(315) 624-7300 / Email Us
Ascent Wealth Partners
  • Home
  • Investing
  • Planning
  • 401(k)
  • Knowledge
  • Team
    • Brad Kowalczyk
    • Mark Moshier
    • Scott McCartney
    • Doug Bissonette
    • Neil Edmonds
    • Joe Summa
    • Nancy Kowalczyk
    • Chris Lai
    • Tim Welchons
    • Steve Basile
    • Connie Benson
  • My Account
    • Schwab Login
  • Contact Us
  • Form-CRS
Ascent Wealth Partners
  • Home
  • Investing
  • Planning
  • 401(k)
  • Knowledge
  • Team
    • Brad Kowalczyk
    • Mark Moshier
    • Scott McCartney
    • Doug Bissonette
    • Neil Edmonds
    • Joe Summa
    • Nancy Kowalczyk
    • Chris Lai
    • Tim Welchons
    • Steve Basile
    • Connie Benson
  • My Account
    • Schwab Login
  • Contact Us
  • Form-CRS
Home Scott McCartney A 2014 Recap
Back Home

A 2014 Recap

byAscentadmin inScott McCartney posted onJanuary 27, 2015
0
0
A 2014 Recap

The domestic economy turned convincingly toward expansion in the back half of 2014, led by a 5.0% gain in GDP for the third quarter. The year’s fourth quarter GDP results are not yet in, but estimates call for further growth, in the 3.0 –3.5% range. Encouragingly, the labor market has continued to firm, and both workweeks and wages are growing over the year-ago period, albeit at a still-modest clip. Two more tailwinds are apparent for the economy, lower energy prices and continued low interest rates; more on those in a moment.

Buoyed by solid earnings growth in 2014, the US stock market turned in another good year, led by large companies. Overseas markets did not fare so well, hurt by sluggish growth and weak currencies versus the dollar.

Divergent Economies –A Quick Trip around the World

In contrast to an improving US economy, much of the rest of the world is struggling with slow growth.Policymakers are scrambling to address the condition. In Europe, the Eurozone (EZ)is beset with multiple issues –sluggish growth overall, with France and Italy in recession, and Germany nearing stall speed; falling price levels across the region, with outright deflation a worrisome possibility; and political and financial uncertainty issuing once again from Greece, which is at risk of defaulting on its debt commitments.
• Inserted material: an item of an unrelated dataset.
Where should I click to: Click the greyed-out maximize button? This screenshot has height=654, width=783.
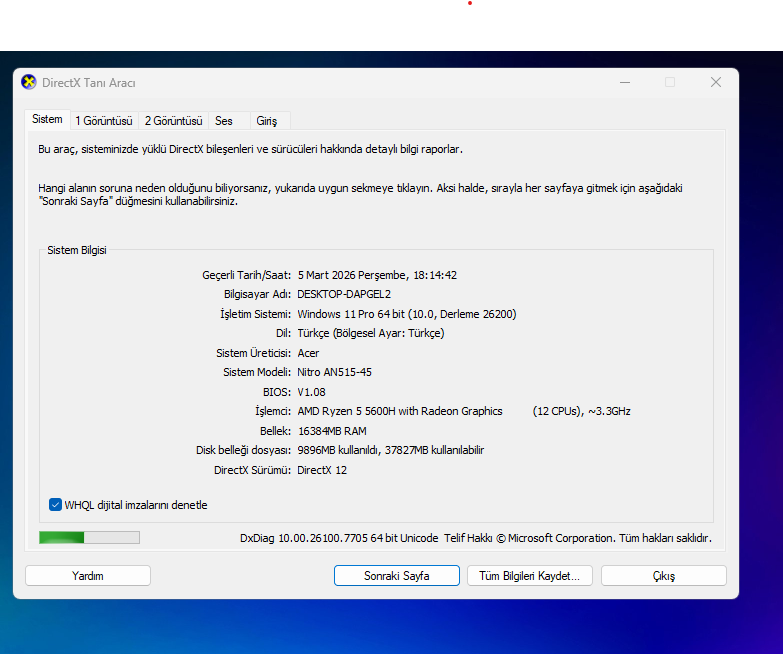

A central problem to the EZ is its disconnect of currency union (i.e., the Euro) to political union (nineteen independently governed nations, and national agendas). In this mix, the European Central Bank tries to be the monetary glue for a fractious and creaky system. The ECB is widely expected to announce a Quantitative Easing package for the region later this month.
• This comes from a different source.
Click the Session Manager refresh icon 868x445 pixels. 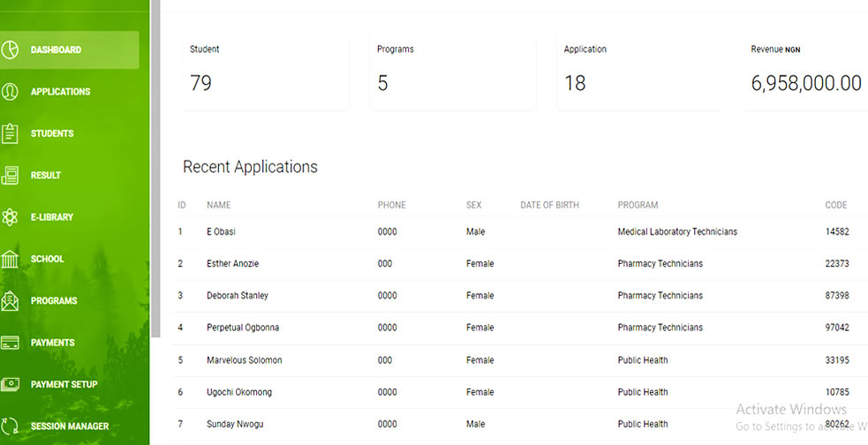click(10, 426)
Japan has undertaken radical policies intended to reverse two decades of relative stagnation. “Abenomics” describes a three-pronged package of deficit spending, monetary stimulus and corporate reforms intended to boost growth and price levels. Similar to Europe, Japan is contending with deflation. The Bank of Japan is buying both government debt and public equities; printing electronic money to buy assets, and cycling the new money to the financial system. The Japanese stock market set new highs in 2014, accompanied (rather predictably) by weakness in the Yen. Japan is playing a high-stakes policy game with a compromised economy. With a public debt level 2.5x the size of its economy, no other industrialized nation comes close to Japan’s current indebtedness. Japan’s population is rapidly aging, and the country has lost jobs to lower-cost Asian competitors. Abenomics remains an experiment in progress, with unpredictable outcomes.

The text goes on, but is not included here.